**DOCUMENT SECTION**
_____
Aside from the imagery of sensuality and darkness that permeates my writing, each of my poetry collections – Whirling Into Flame and Leave Everything – contain visual imagery in the form of my original photography. I have always dabbled in photography, and have showcased and sold prints of my work over the years. But it was a completely new experience to assign specific photographs to my poems in the hope of further capturing a mood or a feeling. What I found was that the photographs add a new layer in that they allow readers to fully immerse themselves in the experience that is each individual poem.

  1. What is your favorite reading genre?

My favorite genre is the detective mystery, credited to Edgar Allan Poe for its inception. But there is a big difference between loving the genre and living it. I’ve always gotten a thrill when contemplating the unknown, but I become a sour girl when trapped in its quicksand. These days, I find myself desirous for a glimpse of the way forward. As I wish my heart were a crystal ball, I have begun to wonder what it might be like to exist in a romance novella where I may peacefully rest my head upon love’s shoulder.

  1. What human being has inspired you the most?
_____
**GIVEN RECORDS**
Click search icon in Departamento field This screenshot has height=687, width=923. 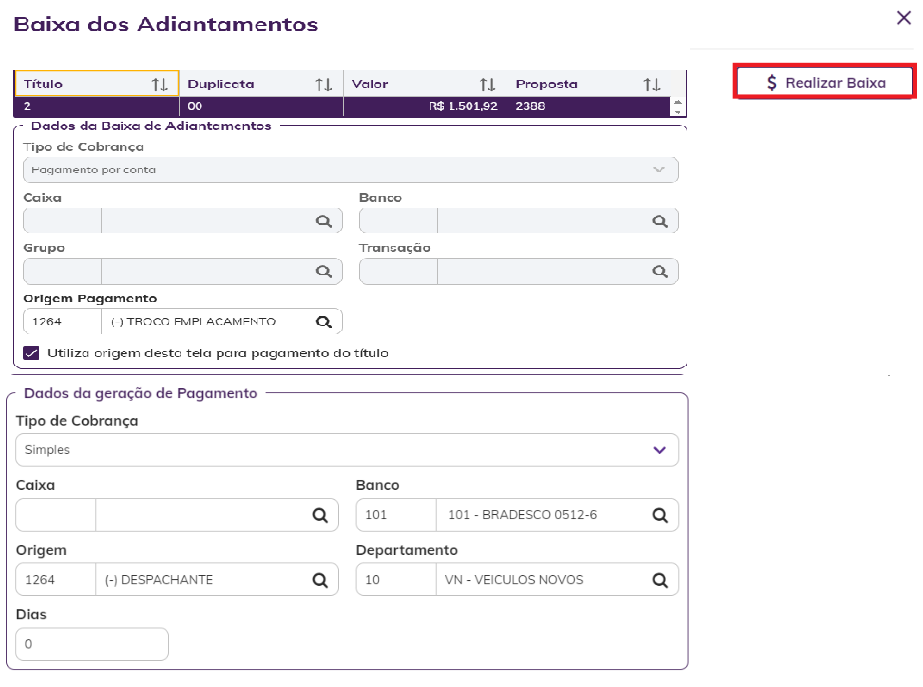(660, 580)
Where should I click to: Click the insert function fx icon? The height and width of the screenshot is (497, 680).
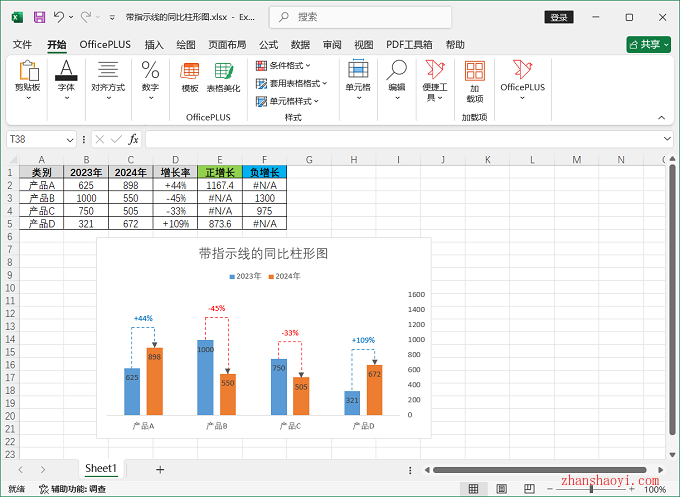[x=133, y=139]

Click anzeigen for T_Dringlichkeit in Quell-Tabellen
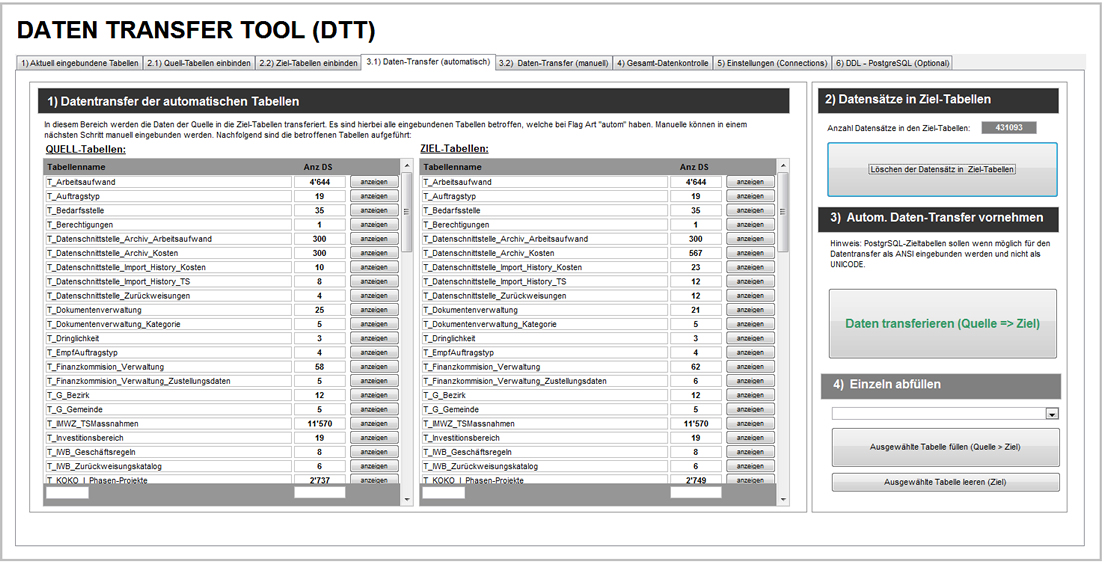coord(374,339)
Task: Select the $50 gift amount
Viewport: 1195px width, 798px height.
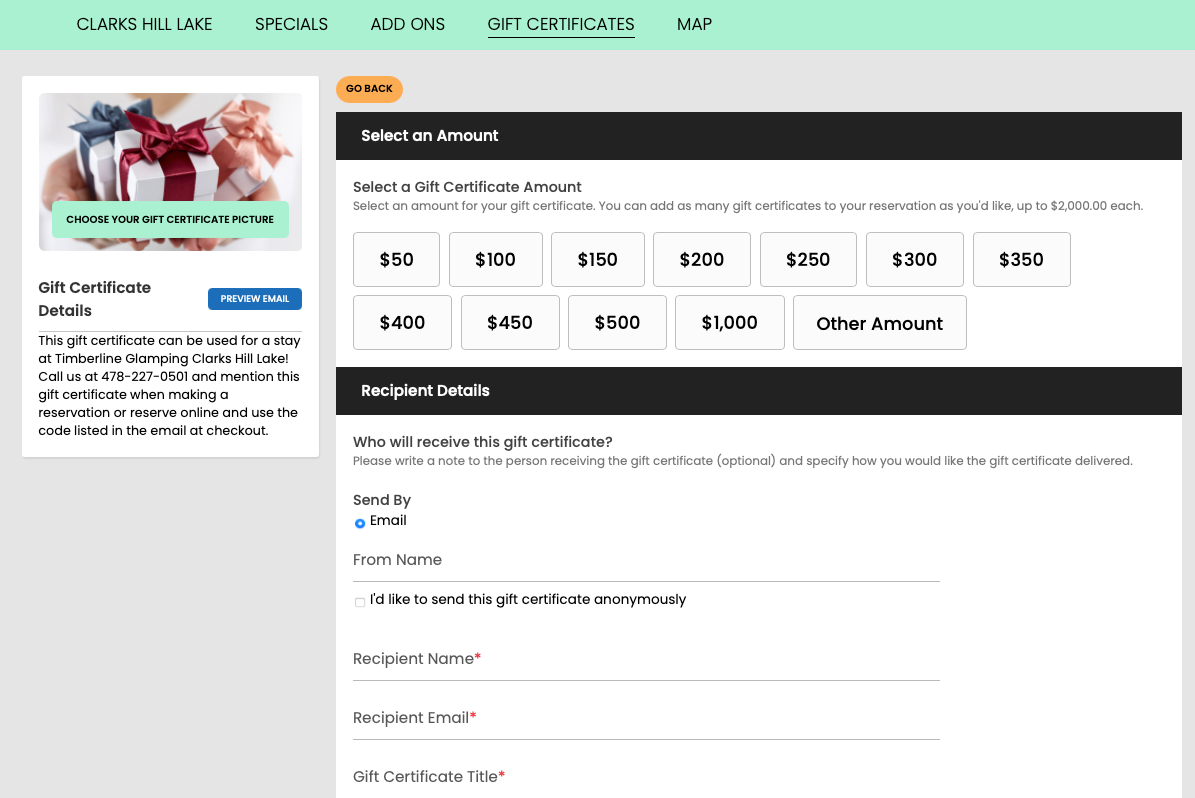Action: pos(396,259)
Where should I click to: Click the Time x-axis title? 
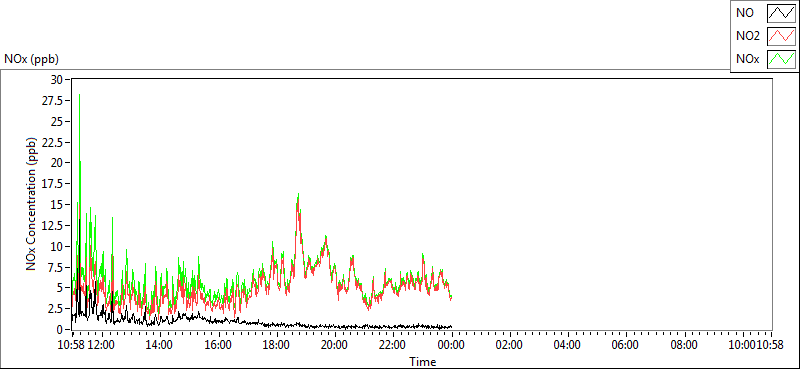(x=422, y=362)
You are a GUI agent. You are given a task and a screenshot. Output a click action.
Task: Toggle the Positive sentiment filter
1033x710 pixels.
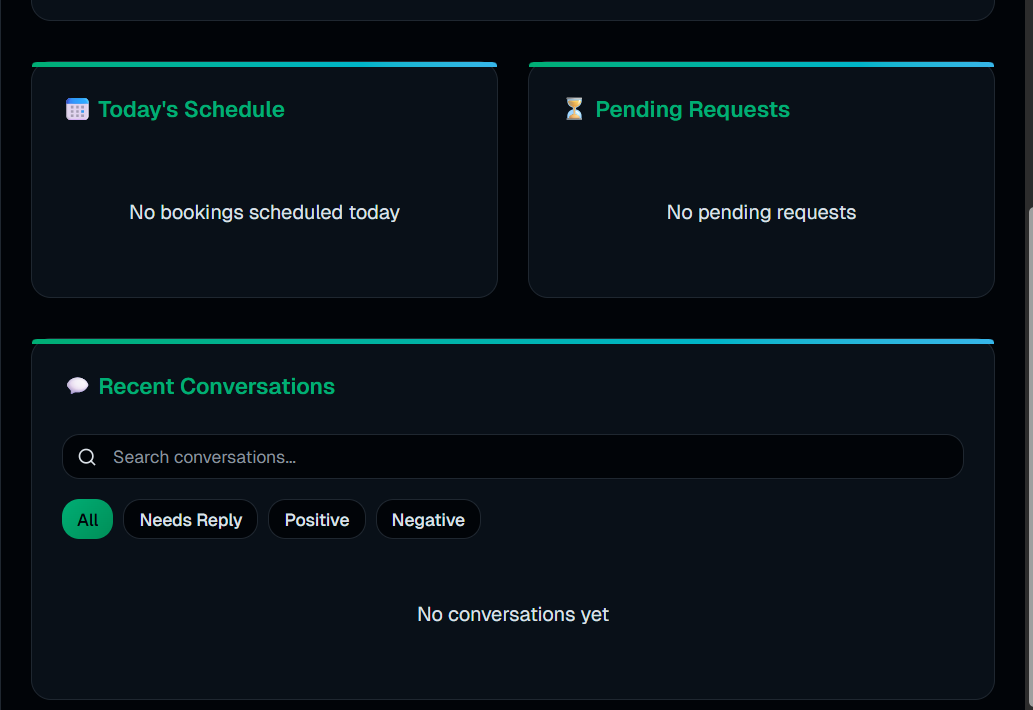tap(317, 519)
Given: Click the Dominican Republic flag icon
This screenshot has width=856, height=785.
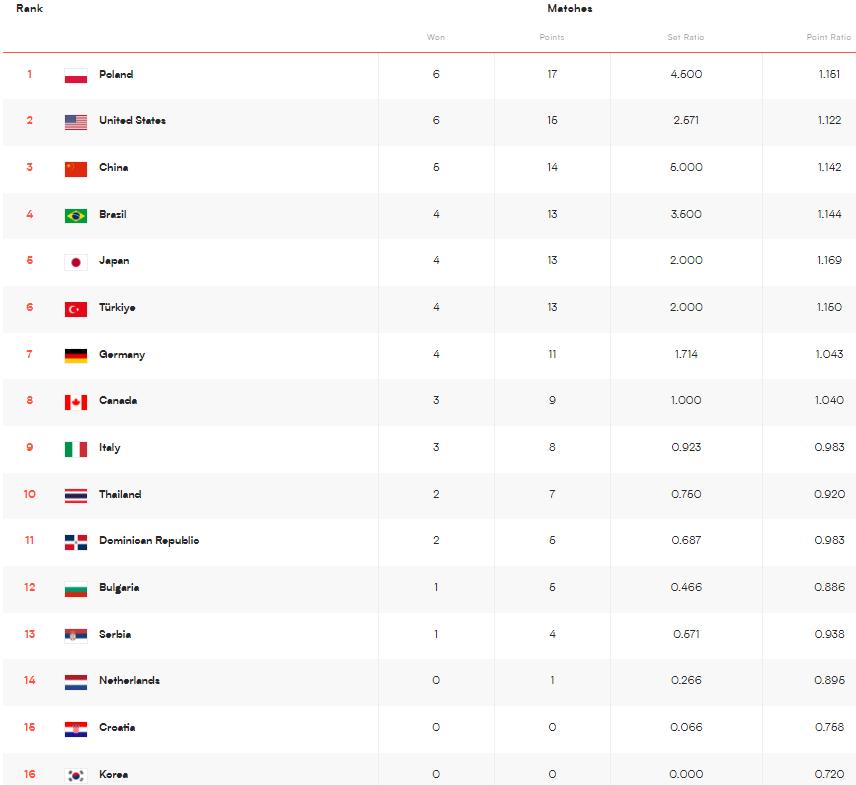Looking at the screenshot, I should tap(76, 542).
_____
**HOW TO COMPLETE THIS TASK**
Reproduce word for word the passage from the poetry interview above, starting at "My favorite genre" and ending at "you the most?".

**TASK SOLUTION**
My favorite genre is the detective mystery, credited to Edgar Allan Poe for its inception. But there is a big difference between loving the genre and living it. I’ve always gotten a thrill when contemplating the unknown, but I become a sour girl when trapped in its quicksand. These days, I find myself desirous for a glimpse of the way forward. As I wish my heart were a crystal ball, I have begun to wonder what it might be like to exist in a romance novella where I may peacefully rest my head upon love’s shoulder.

  1. What human being has inspired you the most?